* _Description of the task_: In the records below, some lines contain the word "Politicas". Copy each of them.

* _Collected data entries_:

-------

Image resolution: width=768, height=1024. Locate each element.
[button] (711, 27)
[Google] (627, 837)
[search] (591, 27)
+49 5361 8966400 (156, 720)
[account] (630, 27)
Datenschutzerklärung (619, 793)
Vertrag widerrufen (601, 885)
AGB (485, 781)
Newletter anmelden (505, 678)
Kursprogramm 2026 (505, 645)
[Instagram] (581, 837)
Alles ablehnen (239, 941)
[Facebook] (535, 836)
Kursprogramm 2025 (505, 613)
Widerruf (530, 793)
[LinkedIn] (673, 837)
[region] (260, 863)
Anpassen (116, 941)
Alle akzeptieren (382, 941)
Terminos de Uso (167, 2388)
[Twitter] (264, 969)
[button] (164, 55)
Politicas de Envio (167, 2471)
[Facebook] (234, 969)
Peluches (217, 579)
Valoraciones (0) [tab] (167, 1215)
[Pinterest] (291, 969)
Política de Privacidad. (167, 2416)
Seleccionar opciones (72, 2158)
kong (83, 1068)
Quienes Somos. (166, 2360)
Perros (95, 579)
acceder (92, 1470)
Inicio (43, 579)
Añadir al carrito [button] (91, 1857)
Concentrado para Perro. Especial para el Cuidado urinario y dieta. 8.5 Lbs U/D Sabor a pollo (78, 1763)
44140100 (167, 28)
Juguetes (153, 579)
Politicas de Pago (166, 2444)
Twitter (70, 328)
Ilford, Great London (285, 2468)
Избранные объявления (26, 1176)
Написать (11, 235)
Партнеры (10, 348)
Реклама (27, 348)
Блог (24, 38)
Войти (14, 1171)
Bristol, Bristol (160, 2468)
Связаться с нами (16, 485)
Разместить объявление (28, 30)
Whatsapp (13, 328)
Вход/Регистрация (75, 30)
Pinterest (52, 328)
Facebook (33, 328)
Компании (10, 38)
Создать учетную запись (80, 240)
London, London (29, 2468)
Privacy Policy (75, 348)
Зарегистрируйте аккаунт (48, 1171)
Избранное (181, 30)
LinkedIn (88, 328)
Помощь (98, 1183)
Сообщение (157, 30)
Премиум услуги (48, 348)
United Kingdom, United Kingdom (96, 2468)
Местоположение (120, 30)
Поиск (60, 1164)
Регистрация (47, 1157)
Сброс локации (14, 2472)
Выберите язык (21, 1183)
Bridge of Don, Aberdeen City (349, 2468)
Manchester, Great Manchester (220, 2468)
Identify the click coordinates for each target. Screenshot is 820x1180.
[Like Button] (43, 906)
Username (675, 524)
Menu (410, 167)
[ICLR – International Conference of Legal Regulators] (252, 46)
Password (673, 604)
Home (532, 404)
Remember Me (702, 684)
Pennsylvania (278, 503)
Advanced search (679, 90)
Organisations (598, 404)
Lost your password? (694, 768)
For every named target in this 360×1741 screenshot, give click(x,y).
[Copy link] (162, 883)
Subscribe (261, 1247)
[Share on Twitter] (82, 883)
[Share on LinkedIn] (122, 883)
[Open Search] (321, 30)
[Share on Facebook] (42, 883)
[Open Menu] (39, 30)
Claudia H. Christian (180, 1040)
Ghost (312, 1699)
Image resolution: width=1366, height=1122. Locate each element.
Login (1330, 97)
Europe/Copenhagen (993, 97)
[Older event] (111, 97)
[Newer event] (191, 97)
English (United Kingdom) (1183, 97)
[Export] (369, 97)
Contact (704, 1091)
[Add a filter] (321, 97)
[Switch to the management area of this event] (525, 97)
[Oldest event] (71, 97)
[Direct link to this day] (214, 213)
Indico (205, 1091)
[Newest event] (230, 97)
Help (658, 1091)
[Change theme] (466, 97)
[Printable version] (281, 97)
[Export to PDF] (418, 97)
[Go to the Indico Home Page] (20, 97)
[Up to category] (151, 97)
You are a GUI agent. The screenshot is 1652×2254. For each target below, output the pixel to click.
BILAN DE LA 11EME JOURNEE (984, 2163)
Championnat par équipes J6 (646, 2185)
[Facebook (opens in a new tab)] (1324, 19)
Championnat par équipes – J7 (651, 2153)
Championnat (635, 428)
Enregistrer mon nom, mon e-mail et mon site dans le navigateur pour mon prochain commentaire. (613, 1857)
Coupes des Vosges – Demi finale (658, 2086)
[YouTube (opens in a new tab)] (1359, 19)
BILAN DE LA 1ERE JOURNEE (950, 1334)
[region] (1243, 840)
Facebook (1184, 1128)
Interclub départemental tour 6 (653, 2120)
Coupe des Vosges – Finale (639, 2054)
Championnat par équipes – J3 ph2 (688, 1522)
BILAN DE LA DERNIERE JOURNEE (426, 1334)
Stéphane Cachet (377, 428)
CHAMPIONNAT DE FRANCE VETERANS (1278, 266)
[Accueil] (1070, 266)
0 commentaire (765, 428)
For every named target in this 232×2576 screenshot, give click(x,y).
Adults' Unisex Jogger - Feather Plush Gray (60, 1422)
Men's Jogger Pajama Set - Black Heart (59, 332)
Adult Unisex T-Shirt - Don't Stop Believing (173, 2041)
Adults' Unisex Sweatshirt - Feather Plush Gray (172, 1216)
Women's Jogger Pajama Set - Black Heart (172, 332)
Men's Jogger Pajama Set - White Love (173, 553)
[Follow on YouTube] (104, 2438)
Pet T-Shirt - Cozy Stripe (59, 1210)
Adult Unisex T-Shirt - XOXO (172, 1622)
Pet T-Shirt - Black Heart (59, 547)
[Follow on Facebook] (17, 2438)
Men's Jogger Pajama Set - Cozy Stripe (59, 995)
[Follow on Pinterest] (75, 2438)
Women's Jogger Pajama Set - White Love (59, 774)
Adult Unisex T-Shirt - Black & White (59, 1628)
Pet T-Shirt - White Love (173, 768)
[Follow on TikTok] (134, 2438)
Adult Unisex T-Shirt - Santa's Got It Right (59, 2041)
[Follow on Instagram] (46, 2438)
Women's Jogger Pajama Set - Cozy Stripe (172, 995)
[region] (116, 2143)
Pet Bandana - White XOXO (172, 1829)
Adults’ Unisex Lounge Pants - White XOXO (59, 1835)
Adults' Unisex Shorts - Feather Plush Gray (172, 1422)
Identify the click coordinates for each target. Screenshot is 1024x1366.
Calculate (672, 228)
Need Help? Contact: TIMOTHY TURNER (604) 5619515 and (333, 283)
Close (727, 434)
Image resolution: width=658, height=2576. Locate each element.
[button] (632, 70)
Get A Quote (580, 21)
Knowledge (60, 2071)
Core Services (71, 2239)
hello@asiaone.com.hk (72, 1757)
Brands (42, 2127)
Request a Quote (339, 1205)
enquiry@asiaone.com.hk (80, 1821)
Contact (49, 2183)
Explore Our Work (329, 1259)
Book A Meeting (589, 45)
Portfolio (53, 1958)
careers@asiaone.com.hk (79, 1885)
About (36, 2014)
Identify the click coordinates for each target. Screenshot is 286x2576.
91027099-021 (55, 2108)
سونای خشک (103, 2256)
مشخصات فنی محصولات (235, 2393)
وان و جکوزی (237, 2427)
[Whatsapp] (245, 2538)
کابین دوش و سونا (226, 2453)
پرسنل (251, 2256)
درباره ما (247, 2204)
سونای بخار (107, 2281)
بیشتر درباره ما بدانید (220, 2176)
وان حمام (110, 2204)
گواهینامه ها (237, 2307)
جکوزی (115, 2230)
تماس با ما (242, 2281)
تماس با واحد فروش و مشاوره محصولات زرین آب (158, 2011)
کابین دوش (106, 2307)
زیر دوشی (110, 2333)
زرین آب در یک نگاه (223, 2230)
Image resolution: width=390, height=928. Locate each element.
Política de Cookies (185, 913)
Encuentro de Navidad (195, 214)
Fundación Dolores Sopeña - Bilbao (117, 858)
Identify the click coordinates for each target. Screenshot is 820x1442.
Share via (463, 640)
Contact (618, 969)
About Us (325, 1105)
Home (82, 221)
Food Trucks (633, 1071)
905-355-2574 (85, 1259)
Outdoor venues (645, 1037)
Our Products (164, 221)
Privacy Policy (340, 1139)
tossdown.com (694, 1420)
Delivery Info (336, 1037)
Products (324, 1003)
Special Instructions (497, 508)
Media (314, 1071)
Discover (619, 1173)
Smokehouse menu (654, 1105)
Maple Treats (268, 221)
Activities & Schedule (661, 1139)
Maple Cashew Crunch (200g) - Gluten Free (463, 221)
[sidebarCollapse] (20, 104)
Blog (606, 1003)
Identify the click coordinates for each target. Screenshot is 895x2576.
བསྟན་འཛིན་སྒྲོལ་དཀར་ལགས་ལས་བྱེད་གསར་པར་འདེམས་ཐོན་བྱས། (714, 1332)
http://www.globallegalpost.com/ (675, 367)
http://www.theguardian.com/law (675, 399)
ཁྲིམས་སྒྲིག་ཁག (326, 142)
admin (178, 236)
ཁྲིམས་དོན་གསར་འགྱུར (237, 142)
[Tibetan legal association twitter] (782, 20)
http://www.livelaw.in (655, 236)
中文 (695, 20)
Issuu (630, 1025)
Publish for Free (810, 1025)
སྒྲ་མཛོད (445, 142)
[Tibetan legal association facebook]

-------

* _Written response_:
Politicas de Envio (167, 2471)
Politicas de Pago (166, 2444)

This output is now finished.